# [SHORT TASK]
Reproduce every line of the data below verbatim, keeping each character and the line order unchanged.

[Target position data]
'''

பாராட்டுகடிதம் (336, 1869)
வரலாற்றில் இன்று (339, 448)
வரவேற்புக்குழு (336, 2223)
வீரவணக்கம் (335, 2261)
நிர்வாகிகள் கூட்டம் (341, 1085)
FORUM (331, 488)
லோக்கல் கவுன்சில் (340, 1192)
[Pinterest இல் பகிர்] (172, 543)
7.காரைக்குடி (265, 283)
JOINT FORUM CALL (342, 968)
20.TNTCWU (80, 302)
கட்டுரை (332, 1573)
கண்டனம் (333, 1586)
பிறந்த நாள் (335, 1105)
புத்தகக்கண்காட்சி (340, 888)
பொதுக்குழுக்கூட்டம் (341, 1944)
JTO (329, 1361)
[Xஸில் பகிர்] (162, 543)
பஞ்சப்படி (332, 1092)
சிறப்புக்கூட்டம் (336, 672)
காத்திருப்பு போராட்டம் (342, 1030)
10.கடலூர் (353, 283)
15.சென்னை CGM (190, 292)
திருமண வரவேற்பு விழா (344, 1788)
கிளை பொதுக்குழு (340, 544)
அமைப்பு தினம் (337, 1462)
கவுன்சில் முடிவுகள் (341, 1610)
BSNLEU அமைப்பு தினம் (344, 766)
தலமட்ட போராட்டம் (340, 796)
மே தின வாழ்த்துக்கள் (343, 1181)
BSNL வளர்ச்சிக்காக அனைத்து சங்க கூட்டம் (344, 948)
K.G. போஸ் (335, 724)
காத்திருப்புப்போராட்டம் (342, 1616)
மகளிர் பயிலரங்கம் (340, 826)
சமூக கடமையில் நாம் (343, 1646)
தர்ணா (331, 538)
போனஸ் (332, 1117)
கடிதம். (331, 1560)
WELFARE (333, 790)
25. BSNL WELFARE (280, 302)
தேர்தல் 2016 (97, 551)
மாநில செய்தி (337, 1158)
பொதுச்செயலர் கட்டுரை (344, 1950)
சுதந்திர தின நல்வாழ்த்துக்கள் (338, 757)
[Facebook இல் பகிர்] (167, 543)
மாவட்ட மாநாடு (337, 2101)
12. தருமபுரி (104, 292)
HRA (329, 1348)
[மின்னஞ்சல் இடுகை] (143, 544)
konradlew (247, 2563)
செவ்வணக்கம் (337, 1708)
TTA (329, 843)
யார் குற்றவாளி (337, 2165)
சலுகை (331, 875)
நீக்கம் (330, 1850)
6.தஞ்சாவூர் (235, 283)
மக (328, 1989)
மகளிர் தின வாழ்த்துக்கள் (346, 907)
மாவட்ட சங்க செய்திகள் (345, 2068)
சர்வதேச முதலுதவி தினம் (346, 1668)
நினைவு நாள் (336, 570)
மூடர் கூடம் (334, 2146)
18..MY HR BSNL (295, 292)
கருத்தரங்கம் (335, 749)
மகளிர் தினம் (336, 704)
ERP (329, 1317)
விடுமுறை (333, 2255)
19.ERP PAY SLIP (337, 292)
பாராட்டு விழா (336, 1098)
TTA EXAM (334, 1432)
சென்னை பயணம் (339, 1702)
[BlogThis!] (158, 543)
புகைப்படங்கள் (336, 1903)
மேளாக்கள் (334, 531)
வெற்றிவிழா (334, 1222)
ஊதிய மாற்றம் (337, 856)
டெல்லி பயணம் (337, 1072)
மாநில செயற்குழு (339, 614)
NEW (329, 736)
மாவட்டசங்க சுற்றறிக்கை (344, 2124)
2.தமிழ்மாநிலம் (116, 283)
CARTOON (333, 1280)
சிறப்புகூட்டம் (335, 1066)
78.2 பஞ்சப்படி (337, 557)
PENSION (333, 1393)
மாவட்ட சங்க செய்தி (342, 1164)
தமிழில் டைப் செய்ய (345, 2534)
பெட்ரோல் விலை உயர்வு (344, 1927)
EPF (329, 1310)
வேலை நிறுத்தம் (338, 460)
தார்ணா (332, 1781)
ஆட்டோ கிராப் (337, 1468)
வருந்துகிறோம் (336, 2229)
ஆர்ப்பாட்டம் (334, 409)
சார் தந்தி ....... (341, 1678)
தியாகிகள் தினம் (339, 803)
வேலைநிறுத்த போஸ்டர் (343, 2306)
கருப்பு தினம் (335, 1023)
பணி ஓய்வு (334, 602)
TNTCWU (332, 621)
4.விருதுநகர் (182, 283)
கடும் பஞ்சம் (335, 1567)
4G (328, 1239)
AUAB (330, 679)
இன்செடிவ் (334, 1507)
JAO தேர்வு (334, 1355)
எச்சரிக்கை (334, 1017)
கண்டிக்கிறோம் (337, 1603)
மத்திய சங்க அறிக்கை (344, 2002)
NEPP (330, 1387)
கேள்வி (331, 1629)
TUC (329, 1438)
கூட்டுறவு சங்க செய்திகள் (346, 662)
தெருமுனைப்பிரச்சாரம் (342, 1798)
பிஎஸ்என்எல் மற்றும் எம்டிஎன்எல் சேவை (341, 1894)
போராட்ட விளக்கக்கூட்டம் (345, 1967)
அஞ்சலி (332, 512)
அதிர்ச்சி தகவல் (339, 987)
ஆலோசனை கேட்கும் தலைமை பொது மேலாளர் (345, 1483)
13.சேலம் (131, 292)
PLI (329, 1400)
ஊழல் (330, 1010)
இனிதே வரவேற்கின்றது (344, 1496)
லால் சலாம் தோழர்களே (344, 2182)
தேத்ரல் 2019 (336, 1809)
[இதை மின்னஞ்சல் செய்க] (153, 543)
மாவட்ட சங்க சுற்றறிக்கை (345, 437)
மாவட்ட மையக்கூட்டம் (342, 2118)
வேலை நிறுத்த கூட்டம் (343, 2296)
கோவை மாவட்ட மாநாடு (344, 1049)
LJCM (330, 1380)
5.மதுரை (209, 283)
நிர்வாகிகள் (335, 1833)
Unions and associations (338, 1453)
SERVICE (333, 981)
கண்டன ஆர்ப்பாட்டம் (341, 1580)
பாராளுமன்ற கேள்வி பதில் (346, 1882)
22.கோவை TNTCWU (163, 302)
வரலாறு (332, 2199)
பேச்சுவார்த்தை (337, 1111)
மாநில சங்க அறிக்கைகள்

'''

# [EXERCISE SOLUTION]
பாராட்டுகடிதம் (336, 1869)
வரலாற்றில் இன்று (339, 448)
வரவேற்புக்குழு (336, 2223)
வீரவணக்கம் (335, 2261)
நிர்வாகிகள் கூட்டம் (341, 1085)
FORUM (331, 488)
லோக்கல் கவுன்சில் (340, 1192)
[Pinterest இல் பகிர்] (172, 543)
7.காரைக்குடி (265, 283)
JOINT FORUM CALL (342, 968)
20.TNTCWU (80, 302)
கட்டுரை (332, 1573)
கண்டனம் (333, 1586)
பிறந்த நாள் (335, 1105)
புத்தகக்கண்காட்சி (340, 888)
பொதுக்குழுக்கூட்டம் (341, 1944)
JTO (329, 1361)
[Xஸில் பகிர்] (162, 543)
பஞ்சப்படி (332, 1092)
சிறப்புக்கூட்டம் (336, 672)
காத்திருப்பு போராட்டம் (342, 1030)
10.கடலூர் (353, 283)
15.சென்னை CGM (190, 292)
திருமண வரவேற்பு விழா (344, 1788)
கிளை பொதுக்குழு (340, 544)
அமைப்பு தினம் (337, 1462)
கவுன்சில் முடிவுகள் (341, 1610)
BSNLEU அமைப்பு தினம் (344, 766)
தலமட்ட போராட்டம் (340, 796)
மே தின வாழ்த்துக்கள் (343, 1181)
BSNL வளர்ச்சிக்காக அனைத்து சங்க கூட்டம் (344, 948)
K.G. போஸ் (335, 724)
காத்திருப்புப்போராட்டம் (342, 1616)
மகளிர் பயிலரங்கம் (340, 826)
சமூக கடமையில் நாம் (343, 1646)
தர்ணா (331, 538)
போனஸ் (332, 1117)
கடிதம். (331, 1560)
WELFARE (333, 790)
25. BSNL WELFARE (280, 302)
தேர்தல் 2016 (97, 551)
மாநில செய்தி (337, 1158)
பொதுச்செயலர் கட்டுரை (344, 1950)
சுதந்திர தின நல்வாழ்த்துக்கள் (338, 757)
[Facebook இல் பகிர்] (167, 543)
மாவட்ட மாநாடு (337, 2101)
12. தருமபுரி (104, 292)
HRA (329, 1348)
[மின்னஞ்சல் இடுகை] (143, 544)
konradlew (247, 2563)
செவ்வணக்கம் (337, 1708)
TTA (329, 843)
யார் குற்றவாளி (337, 2165)
சலுகை (331, 875)
நீக்கம் (330, 1850)
6.தஞ்சாவூர் (235, 283)
மக (328, 1989)
மகளிர் தின வாழ்த்துக்கள் (346, 907)
மாவட்ட சங்க செய்திகள் (345, 2068)
சர்வதேச முதலுதவி தினம் (346, 1668)
நினைவு நாள் (336, 570)
மூடர் கூடம் (334, 2146)
18..MY HR BSNL (295, 292)
கருத்தரங்கம் (335, 749)
மகளிர் தினம் (336, 704)
ERP (329, 1317)
விடுமுறை (333, 2255)
19.ERP PAY SLIP (337, 292)
பாராட்டு விழா (336, 1098)
TTA EXAM (334, 1432)
சென்னை பயணம் (339, 1702)
[BlogThis!] (158, 543)
புகைப்படங்கள் (336, 1903)
மேளாக்கள் (334, 531)
வெற்றிவிழா (334, 1222)
ஊதிய மாற்றம் (337, 856)
டெல்லி பயணம் (337, 1072)
மாநில செயற்குழு (339, 614)
NEW (329, 736)
மாவட்டசங்க சுற்றறிக்கை (344, 2124)
2.தமிழ்மாநிலம் (116, 283)
CARTOON (333, 1280)
சிறப்புகூட்டம் (335, 1066)
78.2 பஞ்சப்படி (337, 557)
PENSION (333, 1393)
மாவட்ட சங்க செய்தி (342, 1164)
தமிழில் டைப் செய்ய (345, 2534)
பெட்ரோல் விலை உயர்வு (344, 1927)
EPF (329, 1310)
வேலை நிறுத்தம் (338, 460)
தார்ணா (332, 1781)
ஆட்டோ கிராப் (337, 1468)
வருந்துகிறோம் (336, 2229)
ஆர்ப்பாட்டம் (334, 409)
சார் தந்தி ....... (341, 1678)
தியாகிகள் தினம் (339, 803)
வேலைநிறுத்த போஸ்டர் (343, 2306)
கருப்பு தினம் (335, 1023)
பணி ஓய்வு (334, 602)
TNTCWU (332, 621)
4.விருதுநகர் (182, 283)
கடும் பஞ்சம் (335, 1567)
4G (328, 1239)
AUAB (330, 679)
இன்செடிவ் (334, 1507)
JAO தேர்வு (334, 1355)
எச்சரிக்கை (334, 1017)
கண்டிக்கிறோம் (337, 1603)
மத்திய சங்க அறிக்கை (344, 2002)
NEPP (330, 1387)
கேள்வி (331, 1629)
TUC (329, 1438)
கூட்டுறவு சங்க செய்திகள் (346, 662)
தெருமுனைப்பிரச்சாரம் (342, 1798)
பிஎஸ்என்எல் மற்றும் எம்டிஎன்எல் சேவை (341, 1894)
போராட்ட விளக்கக்கூட்டம் (345, 1967)
அஞ்சலி (332, 512)
அதிர்ச்சி தகவல் (339, 987)
ஆலோசனை கேட்கும் தலைமை பொது மேலாளர் (345, 1483)
13.சேலம் (131, 292)
PLI (329, 1400)
ஊழல் (330, 1010)
இனிதே வரவேற்கின்றது (344, 1496)
லால் சலாம் தோழர்களே (344, 2182)
தேத்ரல் 2019 (336, 1809)
[இதை மின்னஞ்சல் செய்க] (153, 543)
மாவட்ட சங்க சுற்றறிக்கை (345, 437)
மாவட்ட மையக்கூட்டம் (342, 2118)
வேலை நிறுத்த கூட்டம் (343, 2296)
கோவை மாவட்ட மாநாடு (344, 1049)
LJCM (330, 1380)
5.மதுரை (209, 283)
நிர்வாகிகள் (335, 1833)
Unions and associations (338, 1453)
SERVICE (333, 981)
கண்டன ஆர்ப்பாட்டம் (341, 1580)
பாராளுமன்ற கேள்வி பதில் (346, 1882)
22.கோவை TNTCWU (163, 302)
வரலாறு (332, 2199)
பேச்சுவார்த்தை (337, 1111)
மாநில சங்க அறிக்கைகள்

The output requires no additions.